*TO DO*
Transcribe the lines below verbatim, keeping every character, number, and line break unchanged.

*DATA FOR PROCESSING*
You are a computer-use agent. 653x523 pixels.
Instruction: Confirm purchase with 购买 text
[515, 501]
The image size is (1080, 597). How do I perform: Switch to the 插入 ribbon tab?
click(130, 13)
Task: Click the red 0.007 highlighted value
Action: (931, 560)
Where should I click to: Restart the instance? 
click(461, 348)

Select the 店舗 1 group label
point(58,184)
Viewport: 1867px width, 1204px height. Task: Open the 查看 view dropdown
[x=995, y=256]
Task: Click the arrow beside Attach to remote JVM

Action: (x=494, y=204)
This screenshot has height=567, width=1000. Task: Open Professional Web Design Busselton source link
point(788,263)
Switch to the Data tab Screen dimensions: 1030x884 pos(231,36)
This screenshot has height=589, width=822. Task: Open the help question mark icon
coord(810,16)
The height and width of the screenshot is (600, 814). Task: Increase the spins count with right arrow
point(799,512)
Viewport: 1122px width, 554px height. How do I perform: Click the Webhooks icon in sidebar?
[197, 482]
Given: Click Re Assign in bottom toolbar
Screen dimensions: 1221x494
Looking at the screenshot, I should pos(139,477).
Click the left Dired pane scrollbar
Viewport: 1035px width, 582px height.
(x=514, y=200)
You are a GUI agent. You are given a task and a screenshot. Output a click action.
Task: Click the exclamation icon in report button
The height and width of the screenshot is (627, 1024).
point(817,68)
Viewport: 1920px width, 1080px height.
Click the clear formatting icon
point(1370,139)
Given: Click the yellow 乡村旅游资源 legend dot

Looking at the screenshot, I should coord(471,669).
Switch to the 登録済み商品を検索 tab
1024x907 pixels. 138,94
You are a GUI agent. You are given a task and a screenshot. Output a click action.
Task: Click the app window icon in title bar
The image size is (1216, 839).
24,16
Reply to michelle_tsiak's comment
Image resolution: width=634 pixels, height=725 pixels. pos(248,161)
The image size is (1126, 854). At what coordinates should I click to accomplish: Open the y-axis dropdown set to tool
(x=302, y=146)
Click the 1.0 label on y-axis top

*ANSWER*
You are a computer-use agent. 653x523 pixels.
Instruction: Confirm purchase with 购买 text
[515, 501]
The image size is (1080, 597). How do I perform: Switch to the 插入 ribbon tab?
click(130, 13)
Task: Click the red 0.007 highlighted value
Action: (931, 560)
Where should I click to: Restart the instance? 
click(461, 348)

Select the 店舗 1 group label
point(58,184)
Viewport: 1867px width, 1204px height. Task: Open the 查看 view dropdown
[x=995, y=256]
Task: Click the arrow beside Attach to remote JVM

Action: (x=494, y=204)
This screenshot has height=567, width=1000. Task: Open Professional Web Design Busselton source link
point(788,263)
Switch to the Data tab Screen dimensions: 1030x884 pos(231,36)
This screenshot has height=589, width=822. Task: Open the help question mark icon
coord(810,16)
The height and width of the screenshot is (600, 814). Task: Increase the spins count with right arrow
point(799,512)
Viewport: 1122px width, 554px height. How do I perform: Click the Webhooks icon in sidebar?
[197, 482]
Given: Click Re Assign in bottom toolbar
Screen dimensions: 1221x494
Looking at the screenshot, I should pos(139,477).
Click the left Dired pane scrollbar
Viewport: 1035px width, 582px height.
(x=514, y=200)
You are a GUI agent. You are given a task and a screenshot. Output a click action.
Task: Click the exclamation icon in report button
The height and width of the screenshot is (627, 1024).
point(817,68)
Viewport: 1920px width, 1080px height.
Click the clear formatting icon
point(1370,139)
Given: Click the yellow 乡村旅游资源 legend dot

Looking at the screenshot, I should coord(471,669).
Switch to the 登録済み商品を検索 tab
1024x907 pixels. 138,94
You are a GUI agent. You are given a task and a screenshot. Output a click action.
Task: Click the app window icon in title bar
The image size is (1216, 839).
24,16
Reply to michelle_tsiak's comment
Image resolution: width=634 pixels, height=725 pixels. pos(248,161)
The image size is (1126, 854). At what coordinates should I click to accomplish: Open the y-axis dropdown set to tool
(x=302, y=146)
Click the 1.0 label on y-axis top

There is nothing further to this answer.